▼▼▼
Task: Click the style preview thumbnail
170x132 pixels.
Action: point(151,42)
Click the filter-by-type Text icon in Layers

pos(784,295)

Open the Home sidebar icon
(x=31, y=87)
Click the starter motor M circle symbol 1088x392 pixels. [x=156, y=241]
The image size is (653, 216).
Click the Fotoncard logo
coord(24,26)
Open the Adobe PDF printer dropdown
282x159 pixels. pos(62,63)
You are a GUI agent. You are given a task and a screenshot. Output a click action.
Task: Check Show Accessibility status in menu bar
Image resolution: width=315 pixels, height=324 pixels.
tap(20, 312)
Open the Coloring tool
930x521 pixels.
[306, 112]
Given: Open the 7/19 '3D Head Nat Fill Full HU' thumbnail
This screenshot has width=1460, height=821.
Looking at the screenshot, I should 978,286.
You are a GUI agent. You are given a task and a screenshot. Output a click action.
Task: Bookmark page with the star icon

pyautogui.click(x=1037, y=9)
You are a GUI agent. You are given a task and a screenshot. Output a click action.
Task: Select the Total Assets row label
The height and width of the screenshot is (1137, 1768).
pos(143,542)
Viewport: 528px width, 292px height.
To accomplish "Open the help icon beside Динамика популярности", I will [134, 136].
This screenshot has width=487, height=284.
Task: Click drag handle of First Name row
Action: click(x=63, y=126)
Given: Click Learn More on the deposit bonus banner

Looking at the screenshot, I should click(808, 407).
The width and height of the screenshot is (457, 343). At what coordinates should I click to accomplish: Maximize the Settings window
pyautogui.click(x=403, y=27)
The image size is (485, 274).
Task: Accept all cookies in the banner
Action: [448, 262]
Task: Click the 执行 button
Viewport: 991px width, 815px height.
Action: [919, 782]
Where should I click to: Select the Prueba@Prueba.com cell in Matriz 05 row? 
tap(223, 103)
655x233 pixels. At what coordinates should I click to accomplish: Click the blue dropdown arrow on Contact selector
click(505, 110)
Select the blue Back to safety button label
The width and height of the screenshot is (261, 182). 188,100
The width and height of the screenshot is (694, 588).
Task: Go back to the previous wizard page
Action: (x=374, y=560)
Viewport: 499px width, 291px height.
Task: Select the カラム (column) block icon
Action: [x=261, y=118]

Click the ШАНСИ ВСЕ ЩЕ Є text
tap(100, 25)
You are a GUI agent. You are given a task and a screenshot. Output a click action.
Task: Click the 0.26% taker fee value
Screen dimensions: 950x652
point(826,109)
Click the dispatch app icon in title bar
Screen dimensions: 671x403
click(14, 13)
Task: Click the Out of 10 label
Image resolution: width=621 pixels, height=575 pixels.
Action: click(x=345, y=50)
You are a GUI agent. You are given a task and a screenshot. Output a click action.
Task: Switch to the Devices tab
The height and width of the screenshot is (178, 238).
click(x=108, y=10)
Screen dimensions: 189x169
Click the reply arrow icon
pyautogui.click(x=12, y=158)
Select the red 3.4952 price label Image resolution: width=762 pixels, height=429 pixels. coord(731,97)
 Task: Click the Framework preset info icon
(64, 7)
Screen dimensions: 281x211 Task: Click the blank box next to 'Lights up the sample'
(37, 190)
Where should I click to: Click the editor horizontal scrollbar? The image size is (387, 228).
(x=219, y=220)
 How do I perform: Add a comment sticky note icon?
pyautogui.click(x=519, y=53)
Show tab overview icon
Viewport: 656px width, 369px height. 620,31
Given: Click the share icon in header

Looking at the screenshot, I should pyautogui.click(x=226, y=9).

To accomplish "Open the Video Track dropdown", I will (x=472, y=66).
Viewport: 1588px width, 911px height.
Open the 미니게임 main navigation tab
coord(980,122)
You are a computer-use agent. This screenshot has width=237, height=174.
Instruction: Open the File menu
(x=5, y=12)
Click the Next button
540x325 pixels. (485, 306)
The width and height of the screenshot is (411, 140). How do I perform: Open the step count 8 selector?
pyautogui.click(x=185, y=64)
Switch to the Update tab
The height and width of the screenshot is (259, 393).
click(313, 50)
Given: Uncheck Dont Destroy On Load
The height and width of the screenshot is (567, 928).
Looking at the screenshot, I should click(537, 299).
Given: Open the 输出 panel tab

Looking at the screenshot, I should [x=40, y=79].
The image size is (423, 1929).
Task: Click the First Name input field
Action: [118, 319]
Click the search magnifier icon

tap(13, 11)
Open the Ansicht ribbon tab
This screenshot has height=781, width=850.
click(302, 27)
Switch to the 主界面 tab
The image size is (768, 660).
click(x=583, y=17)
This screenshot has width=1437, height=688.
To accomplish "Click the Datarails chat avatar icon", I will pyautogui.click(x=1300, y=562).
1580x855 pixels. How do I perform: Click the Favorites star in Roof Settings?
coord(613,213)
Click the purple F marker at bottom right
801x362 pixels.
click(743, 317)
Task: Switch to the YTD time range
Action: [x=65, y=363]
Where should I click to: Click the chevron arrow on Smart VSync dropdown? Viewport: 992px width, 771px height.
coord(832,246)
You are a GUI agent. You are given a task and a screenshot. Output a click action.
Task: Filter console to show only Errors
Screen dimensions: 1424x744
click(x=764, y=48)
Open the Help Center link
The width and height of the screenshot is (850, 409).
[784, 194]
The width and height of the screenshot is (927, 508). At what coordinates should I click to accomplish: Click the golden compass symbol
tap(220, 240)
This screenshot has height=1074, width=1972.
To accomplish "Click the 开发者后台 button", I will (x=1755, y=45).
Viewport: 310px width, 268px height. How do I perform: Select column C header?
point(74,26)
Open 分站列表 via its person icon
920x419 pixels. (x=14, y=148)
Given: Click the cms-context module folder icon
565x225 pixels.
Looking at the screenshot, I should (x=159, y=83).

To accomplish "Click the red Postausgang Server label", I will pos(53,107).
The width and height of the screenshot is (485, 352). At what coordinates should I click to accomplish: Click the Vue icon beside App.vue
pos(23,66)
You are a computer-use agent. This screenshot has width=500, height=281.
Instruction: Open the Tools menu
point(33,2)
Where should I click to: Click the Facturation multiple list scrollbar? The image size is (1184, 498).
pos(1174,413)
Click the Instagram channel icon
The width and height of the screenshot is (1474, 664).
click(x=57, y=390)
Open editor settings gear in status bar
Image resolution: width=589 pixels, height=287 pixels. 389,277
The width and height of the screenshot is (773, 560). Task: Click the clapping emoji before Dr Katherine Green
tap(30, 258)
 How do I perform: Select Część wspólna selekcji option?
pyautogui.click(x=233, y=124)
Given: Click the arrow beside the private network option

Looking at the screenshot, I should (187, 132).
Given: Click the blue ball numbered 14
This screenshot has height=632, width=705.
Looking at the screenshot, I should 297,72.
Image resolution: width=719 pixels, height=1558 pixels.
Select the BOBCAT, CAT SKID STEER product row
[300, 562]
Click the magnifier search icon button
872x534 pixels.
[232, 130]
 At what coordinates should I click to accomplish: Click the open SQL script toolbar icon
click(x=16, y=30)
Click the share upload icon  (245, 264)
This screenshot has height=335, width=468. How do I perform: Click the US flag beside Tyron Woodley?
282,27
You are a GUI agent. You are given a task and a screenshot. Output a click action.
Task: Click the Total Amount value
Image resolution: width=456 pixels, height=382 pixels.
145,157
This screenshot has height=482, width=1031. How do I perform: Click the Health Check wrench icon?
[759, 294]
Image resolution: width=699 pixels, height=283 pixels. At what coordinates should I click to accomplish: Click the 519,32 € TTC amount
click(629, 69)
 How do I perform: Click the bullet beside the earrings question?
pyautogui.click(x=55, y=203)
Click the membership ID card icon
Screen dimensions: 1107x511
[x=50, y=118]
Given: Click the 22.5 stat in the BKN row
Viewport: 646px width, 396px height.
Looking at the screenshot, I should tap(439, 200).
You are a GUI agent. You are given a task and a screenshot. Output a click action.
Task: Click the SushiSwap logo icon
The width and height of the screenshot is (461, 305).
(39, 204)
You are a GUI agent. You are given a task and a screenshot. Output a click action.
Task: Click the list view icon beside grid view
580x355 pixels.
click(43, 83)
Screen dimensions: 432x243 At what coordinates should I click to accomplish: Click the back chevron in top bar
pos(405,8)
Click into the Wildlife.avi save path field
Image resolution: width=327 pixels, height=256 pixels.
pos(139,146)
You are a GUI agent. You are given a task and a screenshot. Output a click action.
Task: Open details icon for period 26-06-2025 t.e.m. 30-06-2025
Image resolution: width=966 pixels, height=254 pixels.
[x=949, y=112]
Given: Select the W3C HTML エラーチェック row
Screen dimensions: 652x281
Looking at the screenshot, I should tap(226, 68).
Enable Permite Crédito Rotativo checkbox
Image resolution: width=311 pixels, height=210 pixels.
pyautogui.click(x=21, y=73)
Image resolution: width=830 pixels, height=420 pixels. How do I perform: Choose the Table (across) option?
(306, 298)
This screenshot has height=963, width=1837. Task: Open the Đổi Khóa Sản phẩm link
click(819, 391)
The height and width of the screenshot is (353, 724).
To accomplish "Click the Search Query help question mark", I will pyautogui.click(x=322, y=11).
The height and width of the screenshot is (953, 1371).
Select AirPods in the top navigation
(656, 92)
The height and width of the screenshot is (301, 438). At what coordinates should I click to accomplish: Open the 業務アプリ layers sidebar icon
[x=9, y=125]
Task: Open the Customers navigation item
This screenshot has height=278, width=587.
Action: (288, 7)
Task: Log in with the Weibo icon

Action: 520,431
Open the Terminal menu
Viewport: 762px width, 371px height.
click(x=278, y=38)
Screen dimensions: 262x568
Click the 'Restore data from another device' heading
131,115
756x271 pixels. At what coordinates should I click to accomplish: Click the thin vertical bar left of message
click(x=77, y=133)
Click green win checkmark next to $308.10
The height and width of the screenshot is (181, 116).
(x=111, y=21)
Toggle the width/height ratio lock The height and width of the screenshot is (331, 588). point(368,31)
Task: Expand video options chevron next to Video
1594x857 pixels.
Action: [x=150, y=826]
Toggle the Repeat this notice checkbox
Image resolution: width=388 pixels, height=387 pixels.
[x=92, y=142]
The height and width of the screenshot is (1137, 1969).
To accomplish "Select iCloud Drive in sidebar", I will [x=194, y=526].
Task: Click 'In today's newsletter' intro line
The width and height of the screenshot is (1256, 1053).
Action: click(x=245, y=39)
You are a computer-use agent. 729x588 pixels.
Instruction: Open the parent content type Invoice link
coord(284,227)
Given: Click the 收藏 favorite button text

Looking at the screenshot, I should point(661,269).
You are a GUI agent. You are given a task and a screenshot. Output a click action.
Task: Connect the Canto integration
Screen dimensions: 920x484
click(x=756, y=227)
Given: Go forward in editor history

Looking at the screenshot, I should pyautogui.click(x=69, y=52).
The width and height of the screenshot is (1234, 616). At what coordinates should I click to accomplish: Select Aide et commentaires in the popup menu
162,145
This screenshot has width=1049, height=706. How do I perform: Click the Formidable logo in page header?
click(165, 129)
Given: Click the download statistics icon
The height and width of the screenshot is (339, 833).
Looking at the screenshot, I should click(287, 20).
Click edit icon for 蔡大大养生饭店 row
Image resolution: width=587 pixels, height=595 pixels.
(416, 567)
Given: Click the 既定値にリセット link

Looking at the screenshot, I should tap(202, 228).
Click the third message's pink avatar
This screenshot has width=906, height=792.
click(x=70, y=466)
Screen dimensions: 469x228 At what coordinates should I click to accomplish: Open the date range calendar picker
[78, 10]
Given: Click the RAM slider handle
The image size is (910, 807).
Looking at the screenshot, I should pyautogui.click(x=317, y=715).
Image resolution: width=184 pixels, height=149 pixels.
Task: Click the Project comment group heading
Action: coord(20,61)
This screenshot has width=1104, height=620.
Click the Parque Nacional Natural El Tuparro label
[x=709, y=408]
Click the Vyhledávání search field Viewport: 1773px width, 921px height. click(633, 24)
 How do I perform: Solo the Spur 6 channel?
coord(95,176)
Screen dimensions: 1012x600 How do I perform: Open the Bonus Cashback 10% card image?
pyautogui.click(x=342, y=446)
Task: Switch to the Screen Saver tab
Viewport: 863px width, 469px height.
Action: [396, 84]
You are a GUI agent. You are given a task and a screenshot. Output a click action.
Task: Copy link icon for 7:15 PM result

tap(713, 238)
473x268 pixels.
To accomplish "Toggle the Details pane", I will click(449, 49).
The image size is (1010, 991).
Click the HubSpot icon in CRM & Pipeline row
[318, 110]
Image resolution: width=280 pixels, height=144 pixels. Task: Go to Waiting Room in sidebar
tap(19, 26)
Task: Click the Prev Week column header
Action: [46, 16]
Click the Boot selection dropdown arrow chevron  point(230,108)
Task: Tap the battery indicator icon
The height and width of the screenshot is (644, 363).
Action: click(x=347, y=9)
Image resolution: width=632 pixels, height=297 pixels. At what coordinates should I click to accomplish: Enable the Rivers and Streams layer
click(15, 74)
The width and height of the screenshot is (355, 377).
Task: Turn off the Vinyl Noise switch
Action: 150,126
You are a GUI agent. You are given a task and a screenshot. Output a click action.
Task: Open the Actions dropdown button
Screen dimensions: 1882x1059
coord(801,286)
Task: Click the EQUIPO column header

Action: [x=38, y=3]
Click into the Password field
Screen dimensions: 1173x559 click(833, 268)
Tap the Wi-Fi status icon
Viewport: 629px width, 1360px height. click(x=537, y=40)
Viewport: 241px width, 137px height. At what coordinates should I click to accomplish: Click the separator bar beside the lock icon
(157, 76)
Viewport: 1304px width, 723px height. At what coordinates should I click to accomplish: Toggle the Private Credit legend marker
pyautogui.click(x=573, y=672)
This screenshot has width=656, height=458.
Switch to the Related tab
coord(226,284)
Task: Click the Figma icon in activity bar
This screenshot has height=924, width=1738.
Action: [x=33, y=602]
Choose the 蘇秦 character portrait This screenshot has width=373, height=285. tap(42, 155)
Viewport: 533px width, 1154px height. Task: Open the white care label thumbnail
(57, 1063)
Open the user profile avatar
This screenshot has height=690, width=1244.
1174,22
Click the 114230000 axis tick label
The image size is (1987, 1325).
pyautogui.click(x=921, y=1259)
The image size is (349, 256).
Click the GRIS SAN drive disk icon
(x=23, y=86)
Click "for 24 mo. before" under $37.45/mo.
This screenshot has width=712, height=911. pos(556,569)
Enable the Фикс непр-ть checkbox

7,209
▲▲▲
## Directions
Reproduce the stretch of the data from the line containing "Image resolution: width=830" through the line containing "click(819, 391)", substituting "button" for "link" and leaving everything else unchanged.

## Answer to this problem
Image resolution: width=830 pixels, height=420 pixels. How do I perform: Choose the Table (across) option?
(306, 298)
This screenshot has height=963, width=1837. Task: Open the Đổi Khóa Sản phẩm button
click(819, 391)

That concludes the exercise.